* [CHALLENGE]:
Please transcribe the records without any change, starting at the line that contains "Where should I click to: Click" and continuing through the end of the records, both ends included.

(Data items)
_ _ _ _ _ _ _

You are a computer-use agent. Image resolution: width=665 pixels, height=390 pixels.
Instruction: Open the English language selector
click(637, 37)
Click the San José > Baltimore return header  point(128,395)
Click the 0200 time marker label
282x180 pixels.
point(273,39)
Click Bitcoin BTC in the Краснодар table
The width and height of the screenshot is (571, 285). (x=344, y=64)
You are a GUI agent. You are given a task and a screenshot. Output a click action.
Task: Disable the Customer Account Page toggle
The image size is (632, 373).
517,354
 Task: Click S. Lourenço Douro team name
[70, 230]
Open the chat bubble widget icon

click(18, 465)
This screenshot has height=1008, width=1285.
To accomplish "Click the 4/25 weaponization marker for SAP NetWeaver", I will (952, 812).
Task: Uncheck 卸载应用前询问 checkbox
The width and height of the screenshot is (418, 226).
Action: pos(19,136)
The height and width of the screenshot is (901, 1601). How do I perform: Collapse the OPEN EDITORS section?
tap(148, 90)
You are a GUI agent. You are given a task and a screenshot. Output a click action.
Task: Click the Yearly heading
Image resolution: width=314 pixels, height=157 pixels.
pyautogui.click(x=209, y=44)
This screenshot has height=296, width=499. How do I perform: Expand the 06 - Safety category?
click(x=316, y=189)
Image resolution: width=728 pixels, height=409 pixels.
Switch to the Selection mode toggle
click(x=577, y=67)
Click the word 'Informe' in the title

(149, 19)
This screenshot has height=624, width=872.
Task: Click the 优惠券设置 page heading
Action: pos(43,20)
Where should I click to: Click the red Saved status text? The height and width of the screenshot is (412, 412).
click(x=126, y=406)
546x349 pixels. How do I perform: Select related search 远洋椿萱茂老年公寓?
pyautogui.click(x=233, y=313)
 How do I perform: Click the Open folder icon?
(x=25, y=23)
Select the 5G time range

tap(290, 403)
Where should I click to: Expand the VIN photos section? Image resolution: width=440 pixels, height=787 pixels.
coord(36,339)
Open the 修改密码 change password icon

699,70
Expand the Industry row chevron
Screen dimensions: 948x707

_ _ _ _ _ _ _

* [TASK OUTPUT]:
Where should I click to: Click the red Saved status text? The height and width of the screenshot is (412, 412).
click(x=126, y=406)
546x349 pixels. How do I perform: Select related search 远洋椿萱茂老年公寓?
pyautogui.click(x=233, y=313)
 How do I perform: Click the Open folder icon?
(x=25, y=23)
Select the 5G time range

tap(290, 403)
Where should I click to: Expand the VIN photos section? Image resolution: width=440 pixels, height=787 pixels.
coord(36,339)
Open the 修改密码 change password icon

699,70
Expand the Industry row chevron
Screen dimensions: 948x707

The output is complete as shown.